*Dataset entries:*
Content starts

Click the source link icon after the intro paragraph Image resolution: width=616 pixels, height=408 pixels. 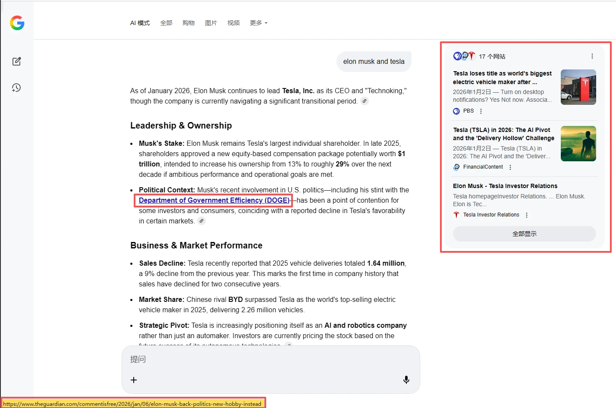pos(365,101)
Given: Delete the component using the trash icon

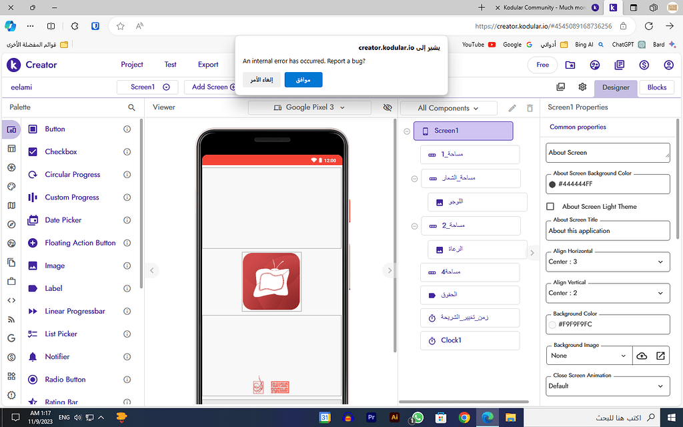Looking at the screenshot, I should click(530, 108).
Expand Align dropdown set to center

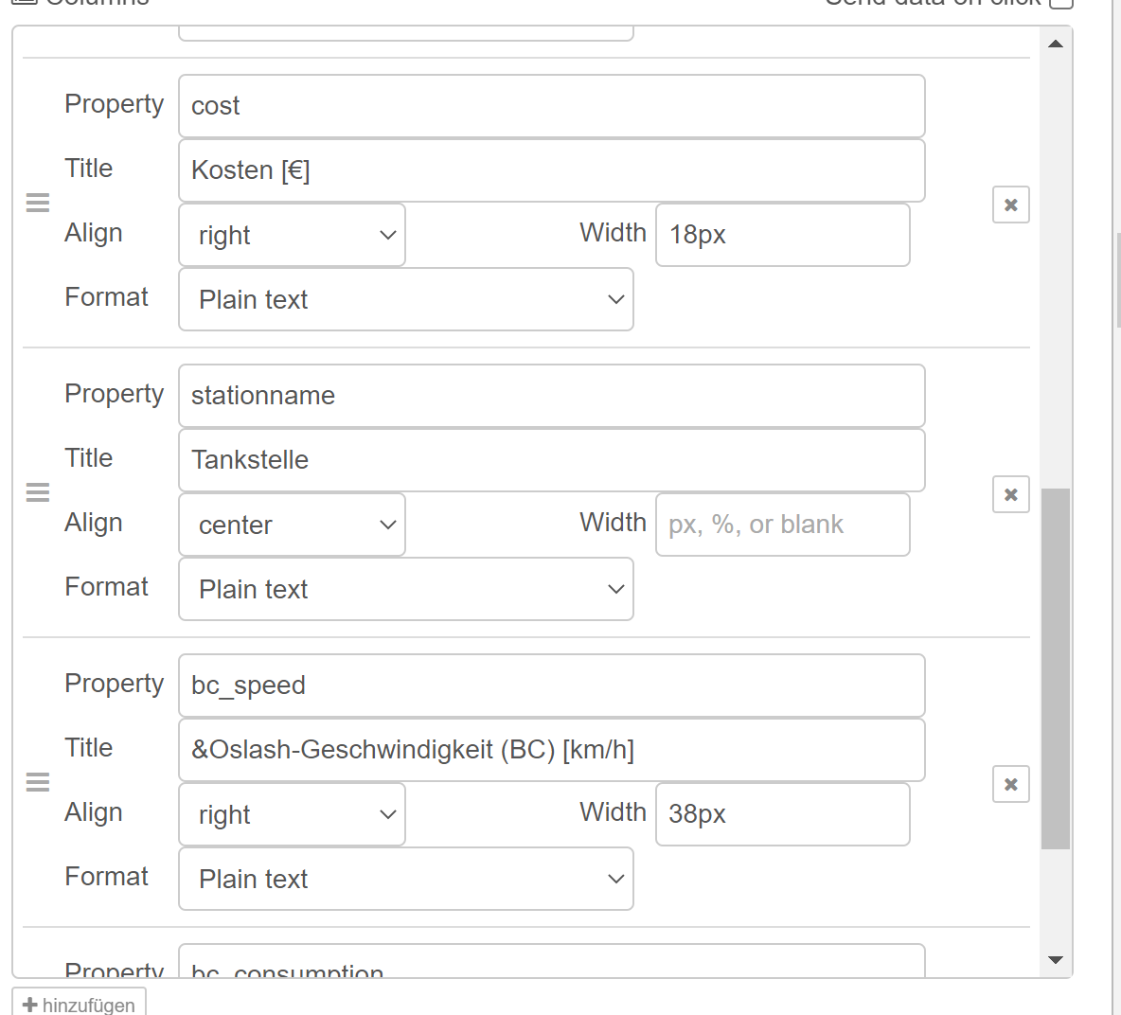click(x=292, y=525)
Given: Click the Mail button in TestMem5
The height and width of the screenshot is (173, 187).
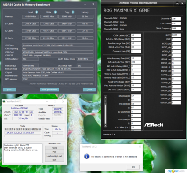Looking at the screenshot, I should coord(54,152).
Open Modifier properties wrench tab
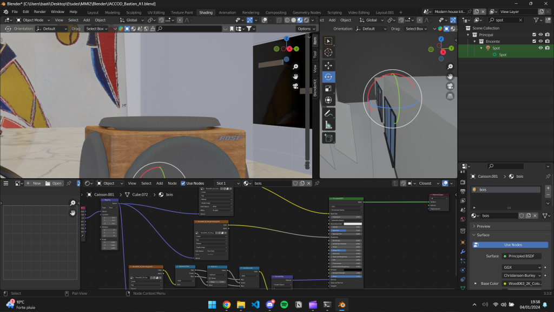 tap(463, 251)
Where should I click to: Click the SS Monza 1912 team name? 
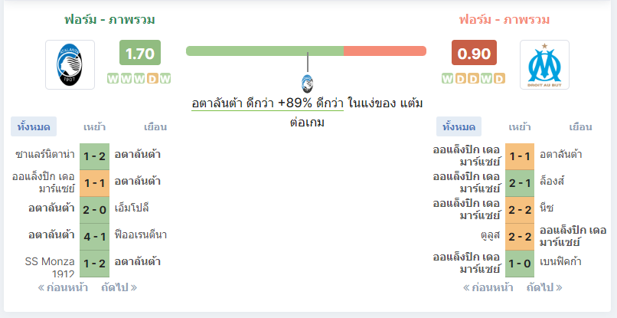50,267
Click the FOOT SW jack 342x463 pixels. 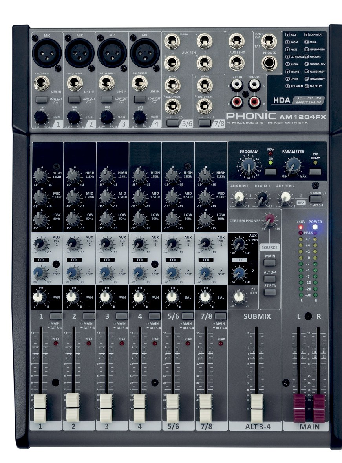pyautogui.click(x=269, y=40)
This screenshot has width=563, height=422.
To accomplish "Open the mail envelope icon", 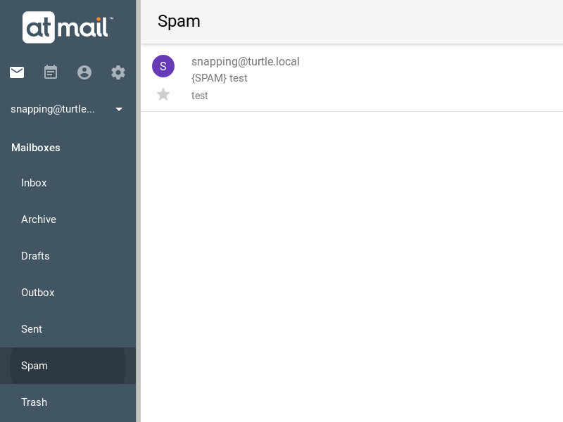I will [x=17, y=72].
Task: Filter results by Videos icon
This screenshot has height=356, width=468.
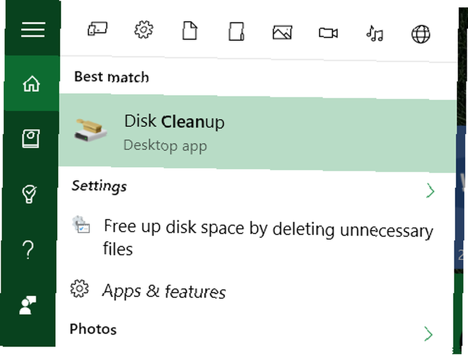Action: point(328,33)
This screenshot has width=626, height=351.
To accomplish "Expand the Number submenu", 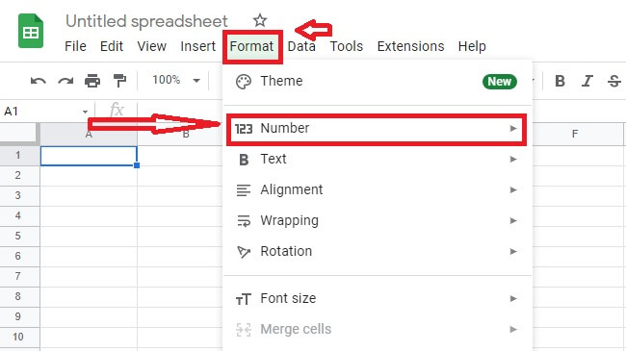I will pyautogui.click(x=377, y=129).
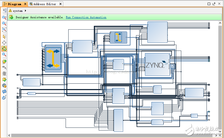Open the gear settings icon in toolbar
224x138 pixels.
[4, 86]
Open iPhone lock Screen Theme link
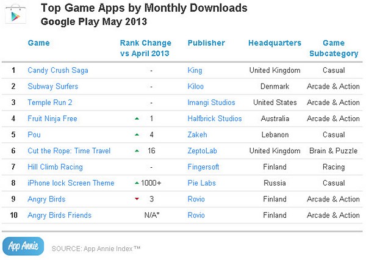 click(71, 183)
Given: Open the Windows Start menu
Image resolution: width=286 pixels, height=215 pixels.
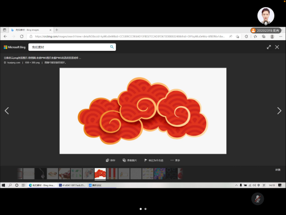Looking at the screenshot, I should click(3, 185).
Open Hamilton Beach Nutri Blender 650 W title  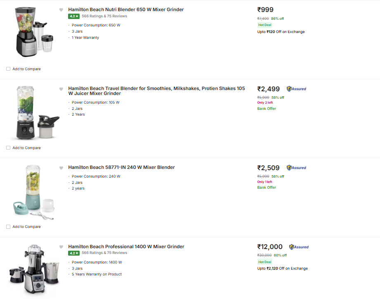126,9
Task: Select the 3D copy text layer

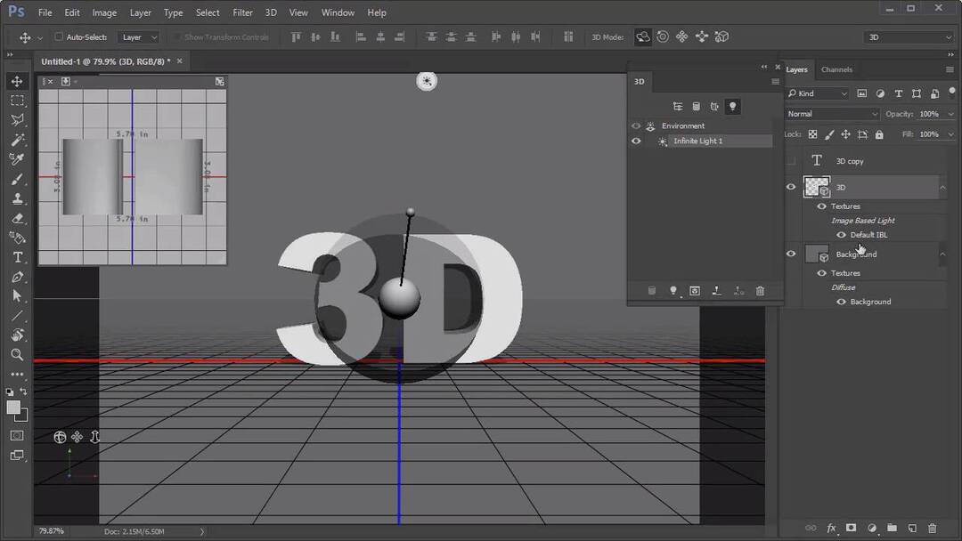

Content ends

*Exercise brief:*
Give the lines above again exactly, from the one containing "Task: Filter results by Videos icon" to the one containing "This screenshot has width=626, height=351.", both included, but leave out the pictures.

*Solution to the exercise:*
Task: Filter results by Videos icon
This screenshot has height=356, width=468.
Action: point(328,33)
This screenshot has width=626, height=351.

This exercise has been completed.